Claire Fuller wins debut-novel Desmond Elliott Prize
Our Endless Numbered Days by Claire Fuller has won this year's Desmond Elliott Prize for first novels.
The story, about a father who keeps his daughter captive in the wilderness, under the pretence they are the last people alive on Earth, was described by judges as "shocking and subtle".
The shortlist also featured Elizabeth is Missing by Emma Healey and A Song for Issy Bradley by Carys Bray.
Fuller was awarded a cheque for £10,000 along with the prize.
Louise Doughty, who chaired the judging panel, said: "Our Endless Numbered Days is both shocking and subtle, brilliant and beautiful, a poised and elegant work that recalls the early work of Ian McEwan in the delicacy of its prose and the way that this is combined with some very dark undertones."

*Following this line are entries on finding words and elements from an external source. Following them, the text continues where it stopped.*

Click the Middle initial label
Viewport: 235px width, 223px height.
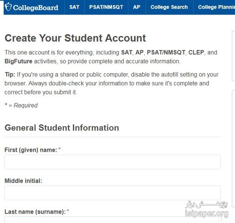23,181
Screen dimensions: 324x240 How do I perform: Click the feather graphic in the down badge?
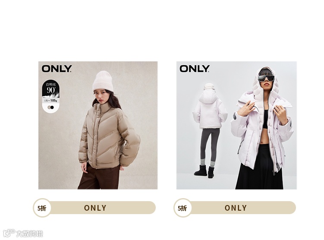pyautogui.click(x=51, y=96)
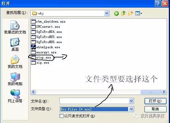Check 以只读方式打开 checkbox
This screenshot has height=123, width=170.
pos(61,116)
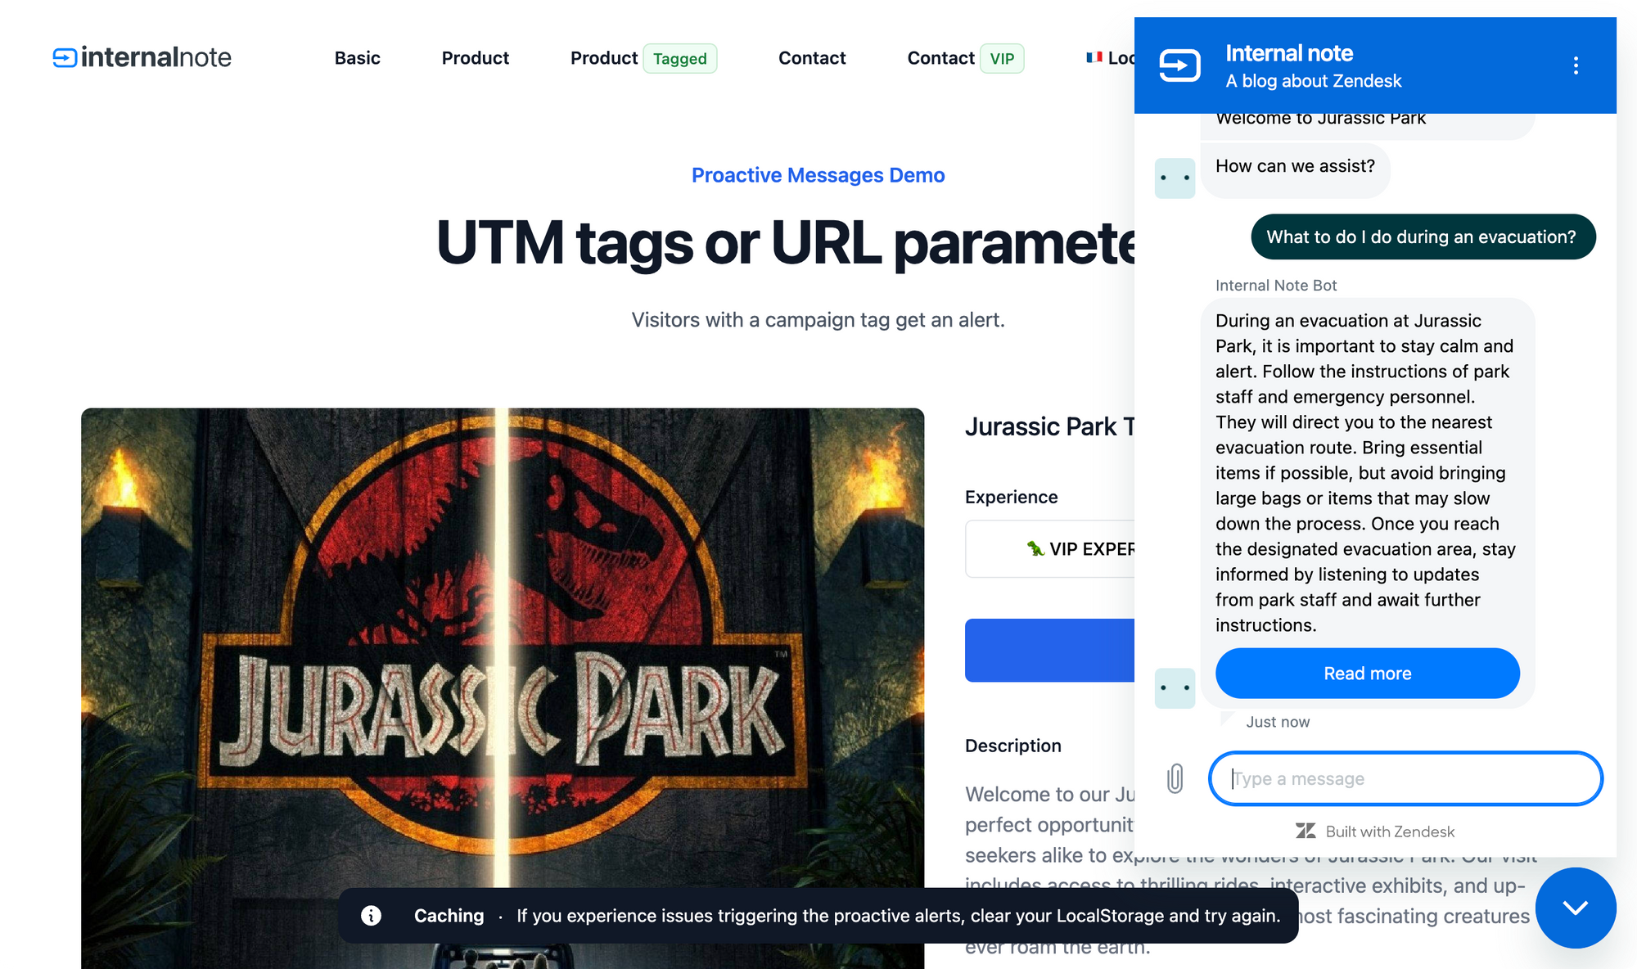Focus the Type a message field

click(1405, 778)
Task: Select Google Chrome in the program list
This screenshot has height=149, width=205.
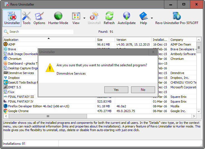Action: click(x=18, y=111)
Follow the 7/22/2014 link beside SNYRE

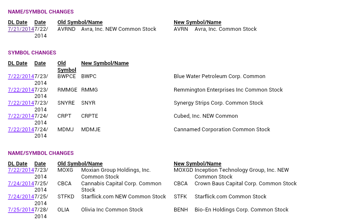(21, 103)
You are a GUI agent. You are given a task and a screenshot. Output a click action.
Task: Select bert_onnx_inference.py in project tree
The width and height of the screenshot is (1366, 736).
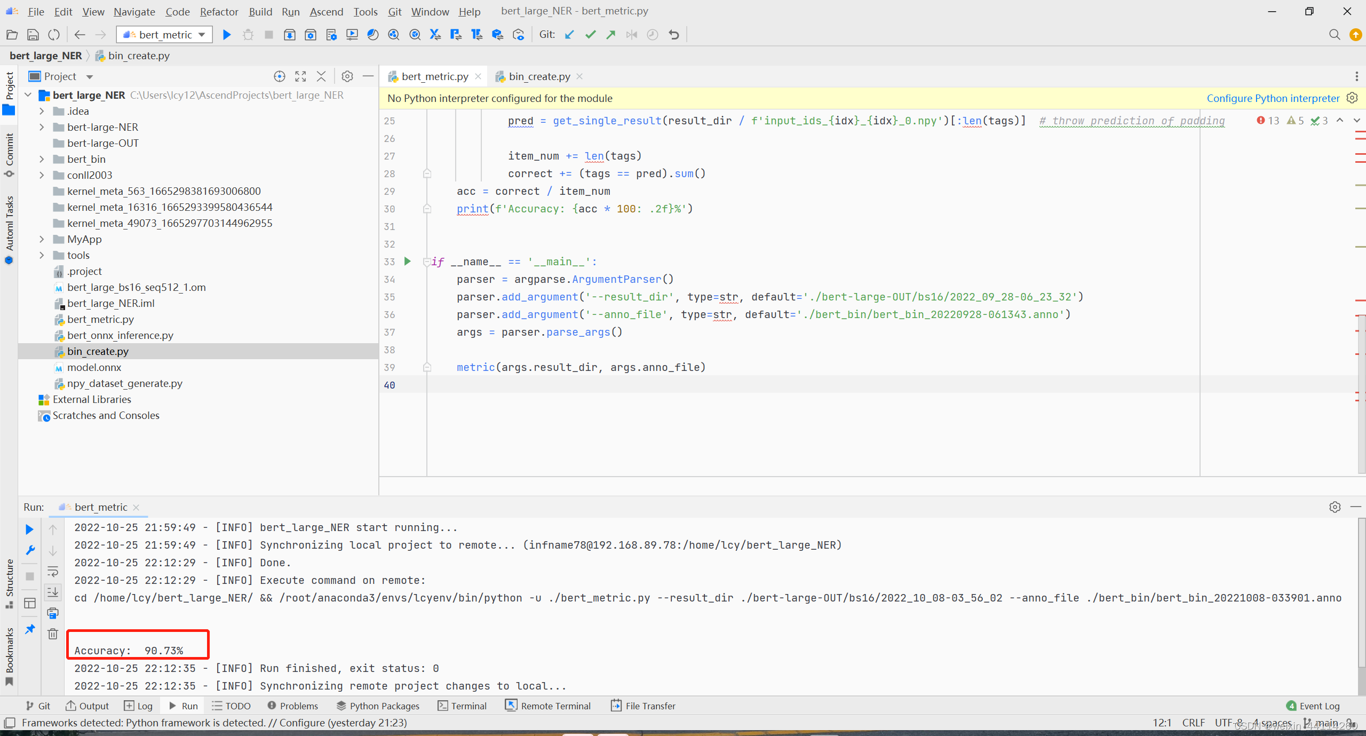(120, 335)
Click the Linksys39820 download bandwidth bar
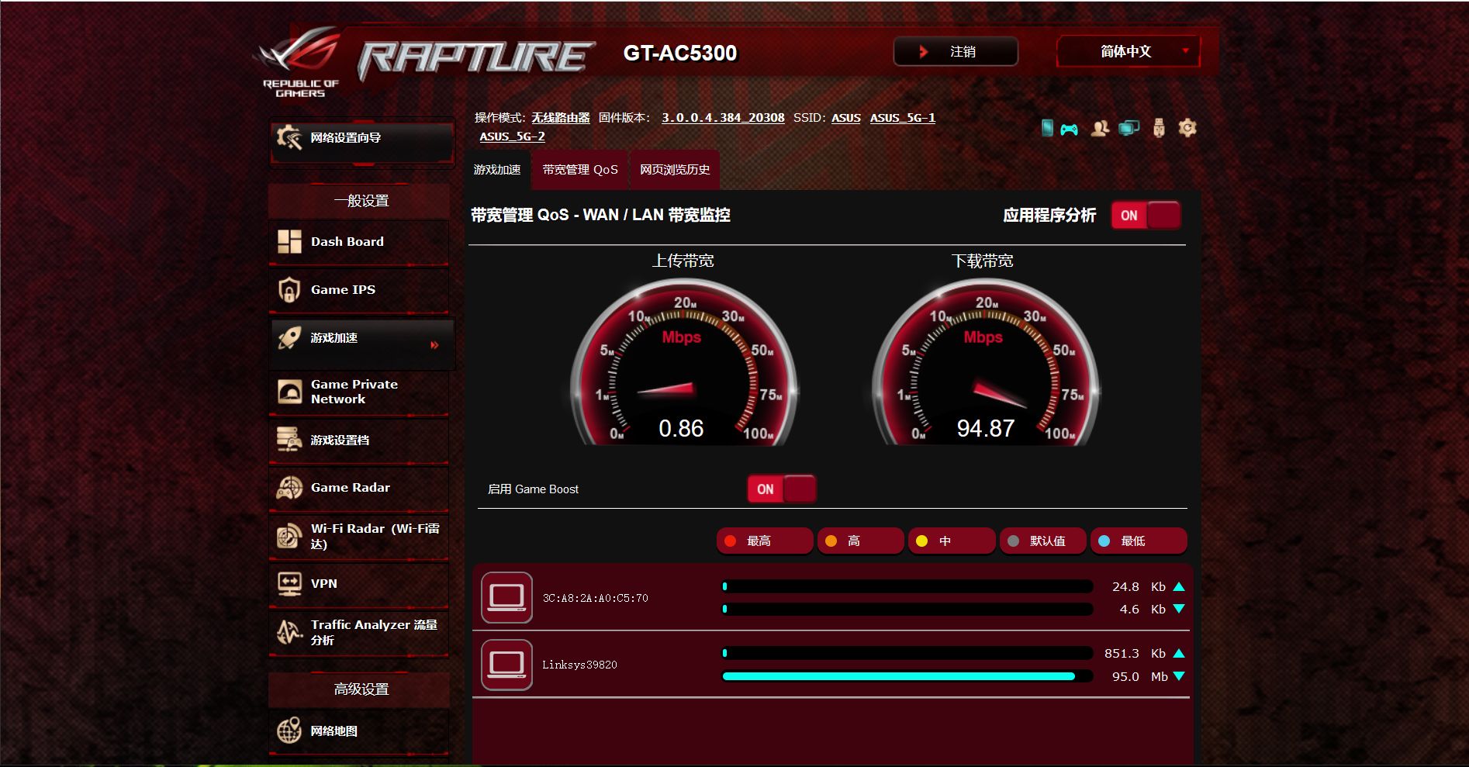The image size is (1469, 767). coord(906,676)
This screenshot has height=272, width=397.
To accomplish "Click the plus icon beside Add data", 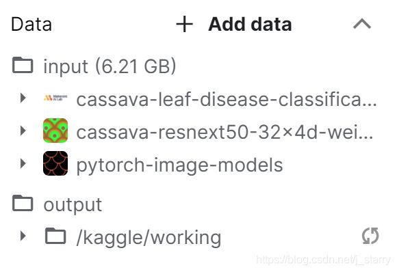I will (184, 25).
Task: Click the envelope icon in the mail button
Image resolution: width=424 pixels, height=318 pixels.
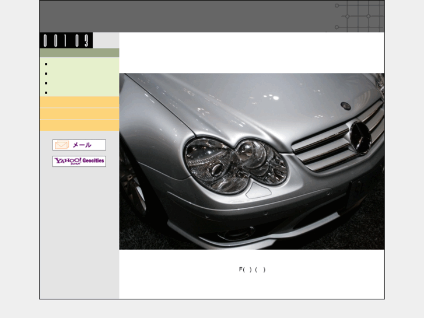Action: coord(62,145)
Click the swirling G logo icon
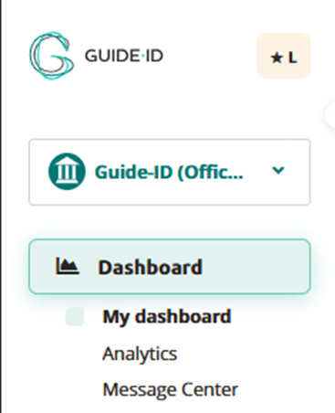Screen dimensions: 335x413 (51, 56)
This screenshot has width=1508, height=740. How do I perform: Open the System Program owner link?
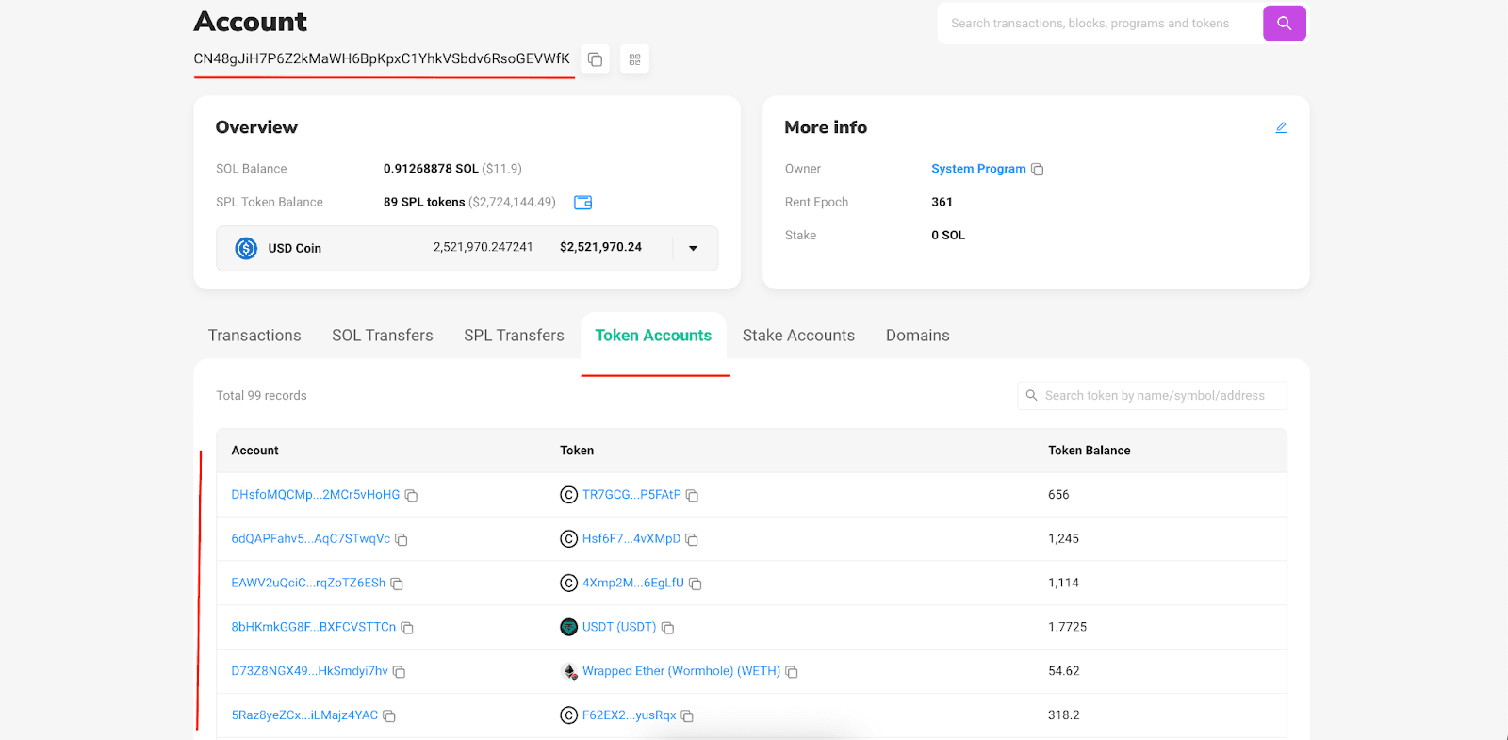[977, 169]
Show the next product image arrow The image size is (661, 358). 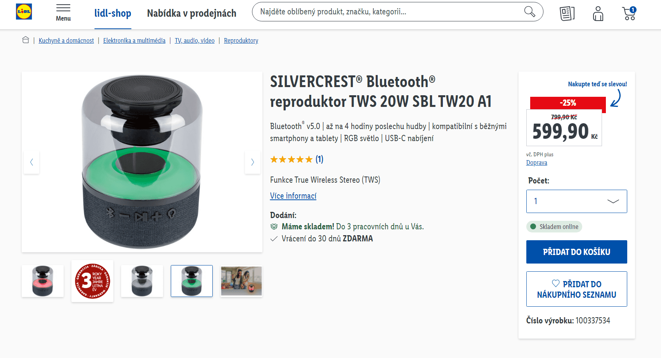coord(252,162)
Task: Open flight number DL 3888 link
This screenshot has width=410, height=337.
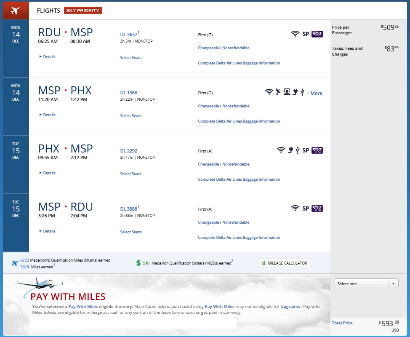Action: click(x=129, y=209)
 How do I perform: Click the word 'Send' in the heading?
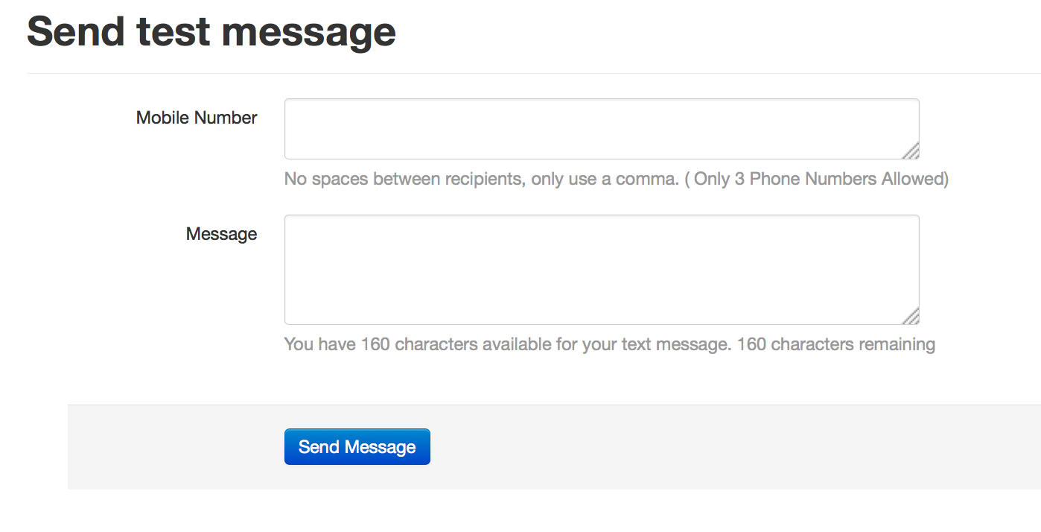77,33
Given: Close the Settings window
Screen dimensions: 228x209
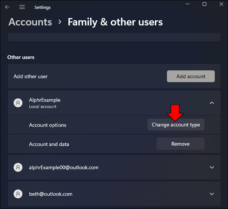Looking at the screenshot, I should click(221, 4).
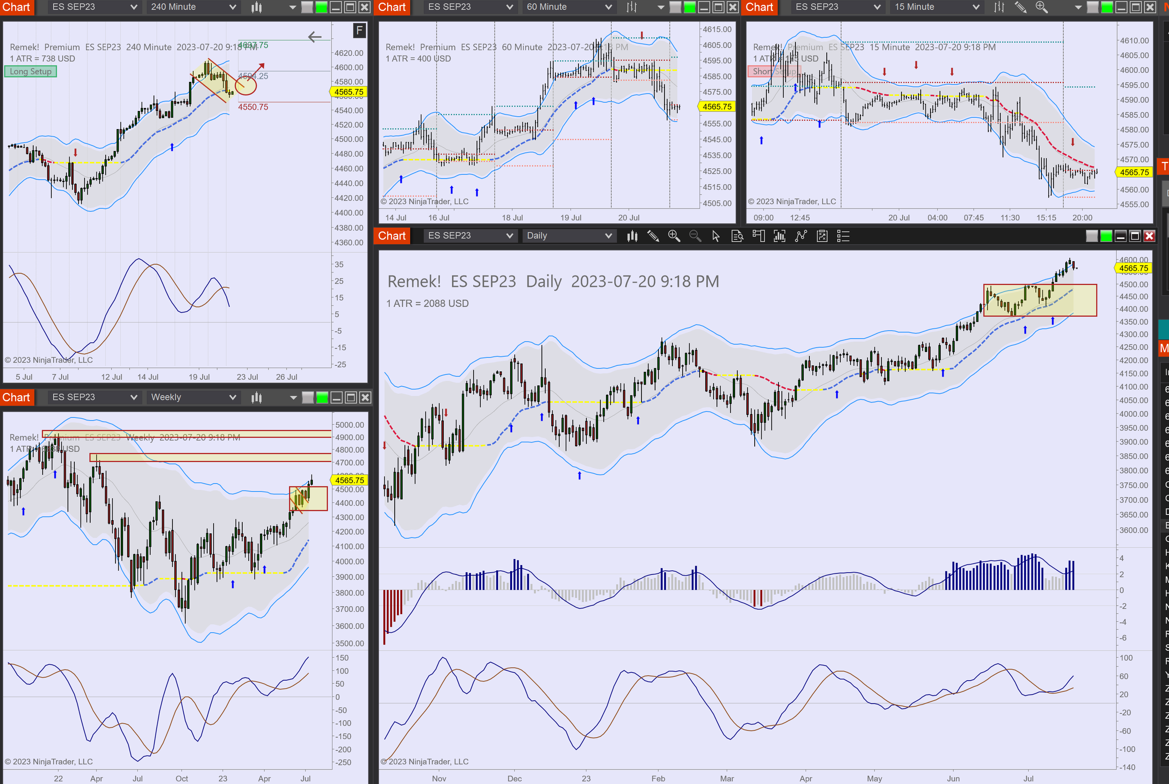Click the F button on 240 Minute chart
The width and height of the screenshot is (1169, 784).
pos(359,31)
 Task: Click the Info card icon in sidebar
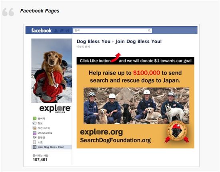click(x=34, y=123)
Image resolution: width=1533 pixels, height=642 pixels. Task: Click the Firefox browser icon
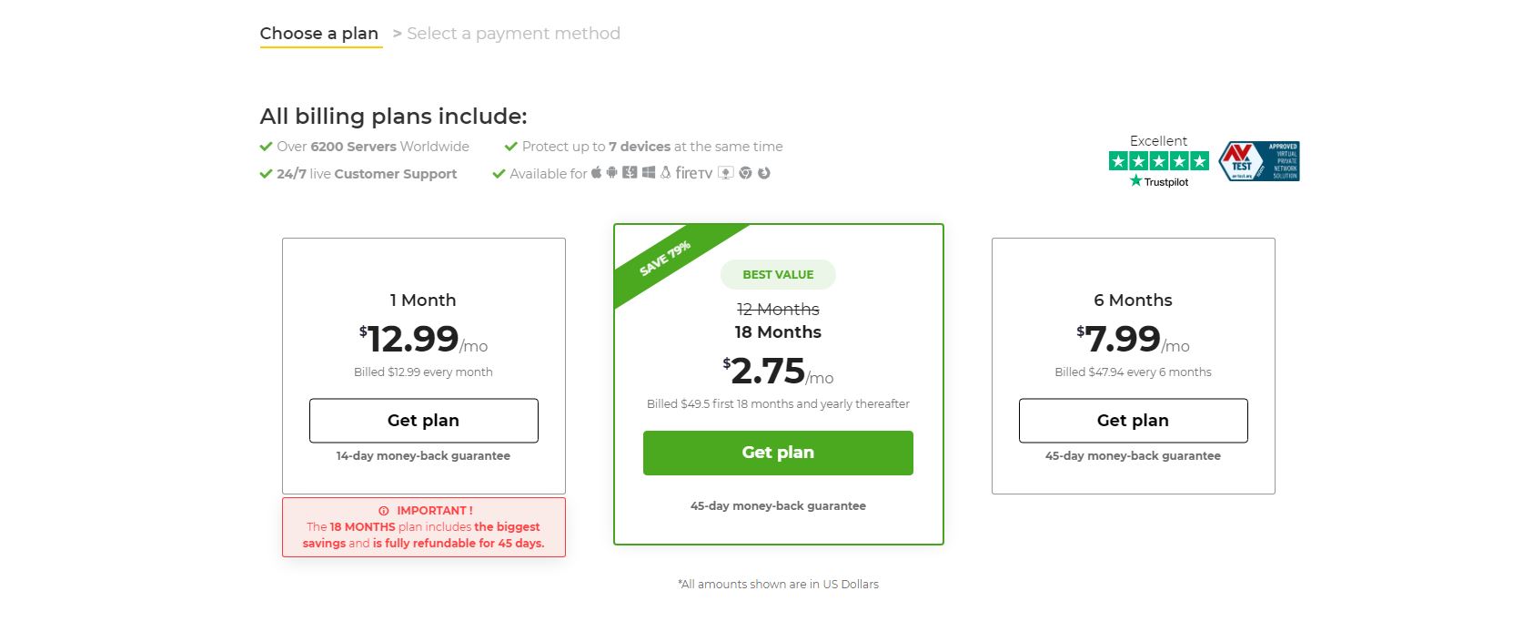tap(764, 172)
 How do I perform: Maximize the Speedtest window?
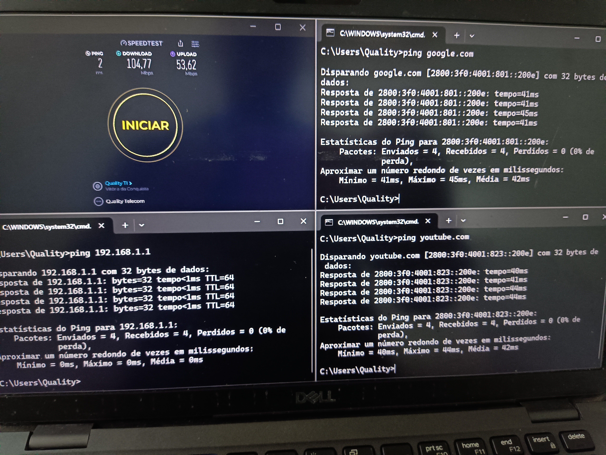tap(278, 27)
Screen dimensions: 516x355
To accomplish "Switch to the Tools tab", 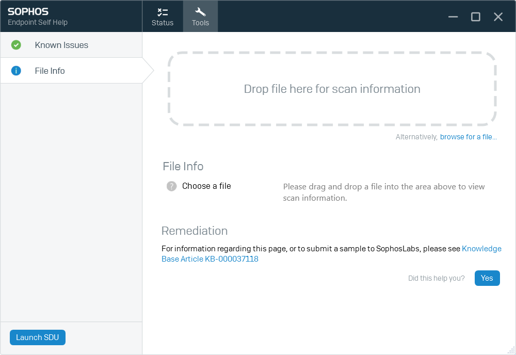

Presenting the award, she called for UK publishers to offer support for debut novelists, far beyond their first books.
She said: "Ian Rankin and Hilary Mantel both wrote for years before making the big time with sales.
"Ian Rankin famously succeeded with his seventh novel - and Hilary Mantel wrote brilliant, strange and wonderful books time and time again before Wolf Hall, her 10th.
"I call on the publishers of all the books on our wonderful shortlist to support these writers not only with their sparkling debuts but with their fourth, fifth, sixth novels.
"Short-termism in publishing is not only devastating for the authors who don't get the support they deserve, it's bad for business."
Fuller originally studied sculpture at Winchester School of Art before running her own marketing company for 23 years.
She began writing fiction in her 40s and belongs to a club of authors who have published their debut books in their 40s or later, called The Prime Writers.
The prize is presented in the name of the late publisher and literary agent Desmond Elliott.
Last year's winner was Eimear McBride for A Girl is a Half-formed Thing.